Dados apurados pela assessoria econômica do SindMetal-GO mostram que a taxa de demissões só aumenta a cada ano (confira gráfico abaixo). Em 2010 foram 4.106 demissões na capital e nos municípios da base de representação da entidade. Já o ano de 2014 fechou com 6.120 demissões homologadas, um aumento de quase 50% nos últimos cinco anos.

Um dos fatores que contribuem para o índice ascendente é a baixa qualificação da mão de obra, o que proporciona forte rotatividade no mercado. “É preciso que o governo se preocupe em investir na qualificação, permitindo ao metalúrgico construir carreira na área. Como isso não acontece atualmente, a rotatividade é muito alta” avalia o presidente do sindicato, Roberto Ferreira.

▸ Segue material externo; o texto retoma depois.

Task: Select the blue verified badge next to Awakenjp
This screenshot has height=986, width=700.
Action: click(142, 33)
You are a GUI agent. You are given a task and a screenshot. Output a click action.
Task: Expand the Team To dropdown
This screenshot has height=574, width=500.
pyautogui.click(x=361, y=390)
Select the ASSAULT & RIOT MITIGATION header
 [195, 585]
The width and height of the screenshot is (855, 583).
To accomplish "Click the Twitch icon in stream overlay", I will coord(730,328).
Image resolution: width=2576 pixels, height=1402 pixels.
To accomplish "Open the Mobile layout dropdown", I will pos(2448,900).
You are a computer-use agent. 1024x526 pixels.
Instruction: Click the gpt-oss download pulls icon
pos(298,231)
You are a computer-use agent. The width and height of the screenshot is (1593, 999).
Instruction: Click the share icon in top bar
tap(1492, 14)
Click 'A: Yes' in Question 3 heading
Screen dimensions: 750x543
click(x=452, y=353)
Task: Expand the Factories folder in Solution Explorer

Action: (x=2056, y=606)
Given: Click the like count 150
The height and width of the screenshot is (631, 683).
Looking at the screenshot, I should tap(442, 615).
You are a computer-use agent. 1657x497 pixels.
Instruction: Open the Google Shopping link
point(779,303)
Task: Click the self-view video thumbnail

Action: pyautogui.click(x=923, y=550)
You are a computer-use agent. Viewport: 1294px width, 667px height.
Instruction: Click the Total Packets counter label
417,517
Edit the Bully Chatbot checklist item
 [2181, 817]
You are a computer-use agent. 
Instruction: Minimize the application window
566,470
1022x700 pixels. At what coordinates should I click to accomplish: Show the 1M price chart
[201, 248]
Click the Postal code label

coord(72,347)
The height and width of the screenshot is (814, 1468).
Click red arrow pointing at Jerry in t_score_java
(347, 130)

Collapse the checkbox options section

O dirigente sindical também destaca o arbítrio praticado pelos empresários que demitem os empregados de forma imotivada. Além disso, o setor de serviços prevalece sobre o setor fabril na região metropolitana de Goiânia. Isso faz com que muitos empresários terceirizem a mão de obra, restringindo a oferta de emprego à categoria metalúrgica.